В первый миг Кузьма Игнатьич решил, будто мальчишка оброс серым волосом. Ошерстился целиком - и щеки с носом, и плечи с грудью, и ладони. Вот только отчего на Маруськиной туше остался чёткий алый силуэт из сотен кровяных капелек?
Яшка тяжело поднялся на ноги. Он шагнул к старику, протягивая мохнатые руки, и Кузьма Игнатьич обмер. Вместо волос в него целились острые иглы. Тонкие жёсткие колючки, сплошь перепачканные кровью. На руках бывшего дурачка они принялись расти, пока не вымахали в вязальные спицы, зато на голове и теле втянулись под кожу.
Права оказалась Марфа - лица у мальчонки больше не было.
Не было и самого мальца. Перед Кузьмой Игнатьичем замерла тварь: с разбухшим пузом, мокрая, но всё ещё жадная до чужой крови.
Сосущая гадость, пиявка.
Переваливаясь, она шагнула вперед.
Старик попятился. Под больную ногу подвернулась кочка, предатель-радикулит взвыл радостно и вцепился огненными зубищами в поясницу. Кузьма Игнатьич охнул и упал на спину. От удара вышибло дух, но мокрая трава спасла: засаленная телогрейка заскользила по ней, руки ухватили воздух, и старик, набирая скорость, покатился с холма.
Он врезался в тухлое болото у подножья и с головой ушёл под воду. Кое-как перевернулся, отплевался и, опёршись на верный костыль, рывком вздёрнул себя на ноги.
Тварь замешкалась. Встала на холме, будто раздумывала: гнаться за новой добычей или дожрать старую?
Кузьма Игнатьич, поминутно оборачиваясь, захромал в деревню. Лицо сёк надоевший дождь, сапоги черпали ледяную жижу, но старик не обращал внимания на ерунду. Поскальзывался, но лишь скрипел зубами и торопился дальше.
Когда холм исчез в серой пелене, липкий ужас отодвинулся от сердца.
«Бежать! Уходить из деревни немедля! - кричало внутри. - Но как? Ни машины, ни лошади, Степановну на горбу не вытащить. Бросить всех, спастись самому! А далеко ли уковыляешь на костыле?»
«Тогда прятаться! - вторил разум. - Запереться, где посуше, и переждать дождину. Глядишь, как просохнет, пиявка или сдохнет, или уберётся в болота. Тогда и бежать».
Он добрёл до «бабьего терема», когда холодное солнце опустилось к деревьям. Мутное окошко светилось, из печной трубы по крыше пласталась тонкая струйка дыма. Видать, оклемалась Битюгова. А где Сява? Ага, сарайные ворота распахнуты, наверняка хлопочет над аппаратом. Вот и славно, все покудова живы. Кузьма Игнатьич привалился к стене и перевёл дух.
В доме грохнуло, забрякала посуда. Через миг распахнулась дверь, и Марфа выплеснула в лужу помои. Заметила старика и чуть кастрюлю не выронила.
- Живой?! Слава те, господи, и святым угодникам! А ты отчего зелёный, Игнатьич?
Он отлепился от стены и шагнул в дом.
Первое, что услышал, была невнятная скороговорка-бормоталка:
- Смертушка, милая, прибери меня! Смертушка, родненькая, торопись скорее!..

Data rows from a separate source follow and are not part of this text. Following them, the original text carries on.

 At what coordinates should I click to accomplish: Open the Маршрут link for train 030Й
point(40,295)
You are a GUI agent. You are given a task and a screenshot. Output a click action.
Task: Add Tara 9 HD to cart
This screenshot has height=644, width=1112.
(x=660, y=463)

- Что ж она, всё время так? - спросил у Битюговой.
Марфа вздохнула и перекрестилась:
- Без продыху. Гоняет и гоняет, что твой граммофон.
- Вот ведь, беда… - Кузьма Игнатьич свалился на лавку, с наслаждением вытянул ноги и прикрыл глаза. - Ты собирайся, Марфа. Будем в сарае ночевать, там сухо. Пожрать возьми с запасом. Потому как просидим долго, ведь неровён час - Яшенька заявится…
Он рассказал вкратце, как прогулялся на выпас. Про высосанную досуха Маруську и про пиявку. Против ожидания, Битюгова ахами и слезами не донимала, только крестилась через раз, пихая в узлы нужное. Напоследок из красного угла сняла икону, поцеловала образа и спрятала за пазуху.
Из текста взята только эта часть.